| Exercise description |
An exact, complete copy of the lines below is the expected answer.

--- Records supplied Enclosed Below ---

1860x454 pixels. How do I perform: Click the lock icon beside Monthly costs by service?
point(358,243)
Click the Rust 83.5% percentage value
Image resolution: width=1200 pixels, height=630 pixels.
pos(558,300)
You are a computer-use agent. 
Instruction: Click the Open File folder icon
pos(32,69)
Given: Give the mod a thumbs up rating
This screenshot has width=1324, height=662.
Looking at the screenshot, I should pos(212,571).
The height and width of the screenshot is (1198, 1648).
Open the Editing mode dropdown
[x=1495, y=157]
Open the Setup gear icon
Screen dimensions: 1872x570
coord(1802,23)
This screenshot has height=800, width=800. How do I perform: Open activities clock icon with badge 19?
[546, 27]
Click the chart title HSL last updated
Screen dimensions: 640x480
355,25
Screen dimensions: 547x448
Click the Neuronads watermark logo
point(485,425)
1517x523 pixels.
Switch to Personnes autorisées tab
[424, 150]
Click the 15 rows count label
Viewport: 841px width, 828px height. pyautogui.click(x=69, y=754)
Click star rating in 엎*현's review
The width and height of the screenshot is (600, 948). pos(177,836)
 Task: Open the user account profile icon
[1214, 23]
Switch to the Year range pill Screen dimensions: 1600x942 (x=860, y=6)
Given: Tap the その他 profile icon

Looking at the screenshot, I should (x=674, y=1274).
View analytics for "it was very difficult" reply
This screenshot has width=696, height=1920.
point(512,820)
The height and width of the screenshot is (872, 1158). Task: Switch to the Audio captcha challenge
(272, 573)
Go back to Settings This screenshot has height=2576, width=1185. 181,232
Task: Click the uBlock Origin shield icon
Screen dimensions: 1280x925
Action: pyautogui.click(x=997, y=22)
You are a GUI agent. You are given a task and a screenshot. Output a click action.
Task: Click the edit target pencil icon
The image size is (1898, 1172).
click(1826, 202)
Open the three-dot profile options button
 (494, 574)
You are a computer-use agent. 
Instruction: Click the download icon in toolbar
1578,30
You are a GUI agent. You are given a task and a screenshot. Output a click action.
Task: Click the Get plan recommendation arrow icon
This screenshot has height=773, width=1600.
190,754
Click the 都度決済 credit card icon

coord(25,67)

--- End of Enclosed Records supplied ---

| Exercise solution |
1860x454 pixels. How do I perform: Click the lock icon beside Monthly costs by service?
point(358,243)
Click the Rust 83.5% percentage value
Image resolution: width=1200 pixels, height=630 pixels.
pos(558,300)
You are a computer-use agent. 
Instruction: Click the Open File folder icon
pos(32,69)
Given: Give the mod a thumbs up rating
This screenshot has width=1324, height=662.
Looking at the screenshot, I should pos(212,571).
The height and width of the screenshot is (1198, 1648).
Open the Editing mode dropdown
[x=1495, y=157]
Open the Setup gear icon
Screen dimensions: 1872x570
coord(1802,23)
This screenshot has height=800, width=800. How do I perform: Open activities clock icon with badge 19?
[546, 27]
Click the chart title HSL last updated
Screen dimensions: 640x480
355,25
Screen dimensions: 547x448
Click the Neuronads watermark logo
point(485,425)
1517x523 pixels.
Switch to Personnes autorisées tab
[424, 150]
Click the 15 rows count label
Viewport: 841px width, 828px height. pyautogui.click(x=69, y=754)
Click star rating in 엎*현's review
The width and height of the screenshot is (600, 948). pos(177,836)
 Task: Open the user account profile icon
[1214, 23]
Switch to the Year range pill Screen dimensions: 1600x942 (x=860, y=6)
Given: Tap the その他 profile icon

Looking at the screenshot, I should (x=674, y=1274).
View analytics for "it was very difficult" reply
This screenshot has width=696, height=1920.
point(512,820)
The height and width of the screenshot is (872, 1158). Task: Switch to the Audio captcha challenge
(272, 573)
Go back to Settings This screenshot has height=2576, width=1185. 181,232
Task: Click the uBlock Origin shield icon
Screen dimensions: 1280x925
Action: pyautogui.click(x=997, y=22)
You are a GUI agent. You are given a task and a screenshot. Output a click action.
Task: Click the edit target pencil icon
The image size is (1898, 1172).
click(1826, 202)
Open the three-dot profile options button
 (494, 574)
You are a computer-use agent. 
Instruction: Click the download icon in toolbar
1578,30
You are a GUI agent. You are given a task and a screenshot. Output a click action.
Task: Click the Get plan recommendation arrow icon
This screenshot has height=773, width=1600.
190,754
Click the 都度決済 credit card icon

coord(25,67)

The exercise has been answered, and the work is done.